● PROBLEM TO WORK ON: Make an exact copy of the records that follow, with each picture omitted.

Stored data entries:

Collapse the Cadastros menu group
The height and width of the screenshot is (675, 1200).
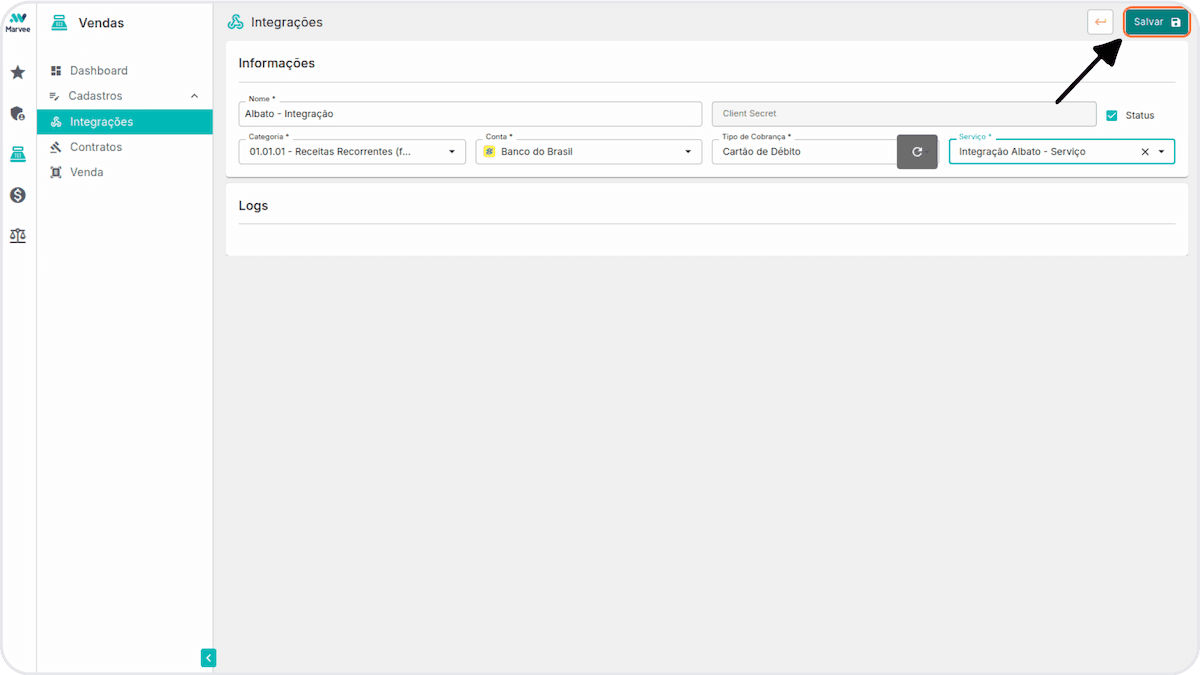pos(194,96)
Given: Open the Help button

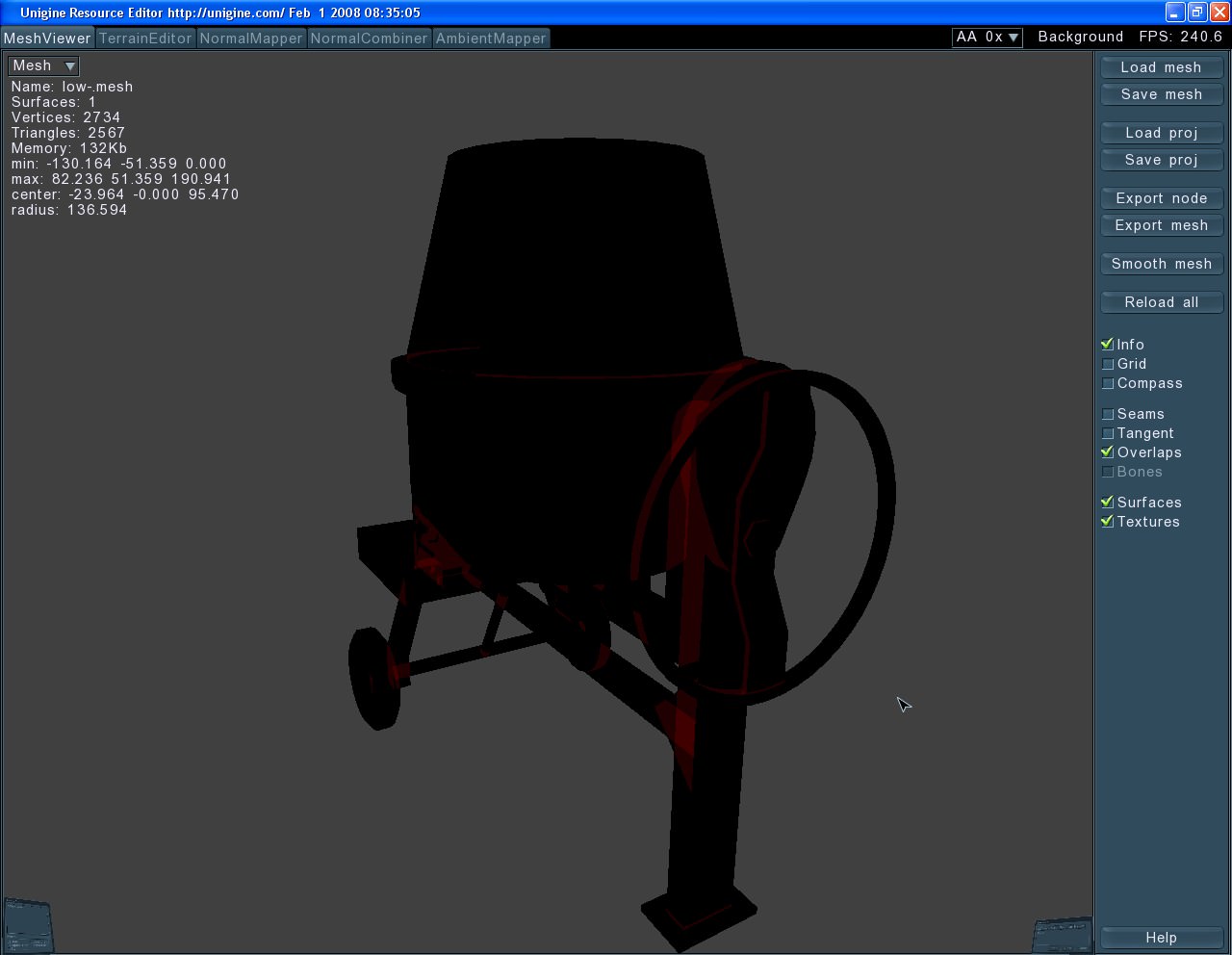Looking at the screenshot, I should 1161,938.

● OUTPUT FOR THIS EXERCISE:
Collapse the Cadastros menu group
The height and width of the screenshot is (675, 1200).
pos(194,96)
Given: Open the Help button

Looking at the screenshot, I should 1161,938.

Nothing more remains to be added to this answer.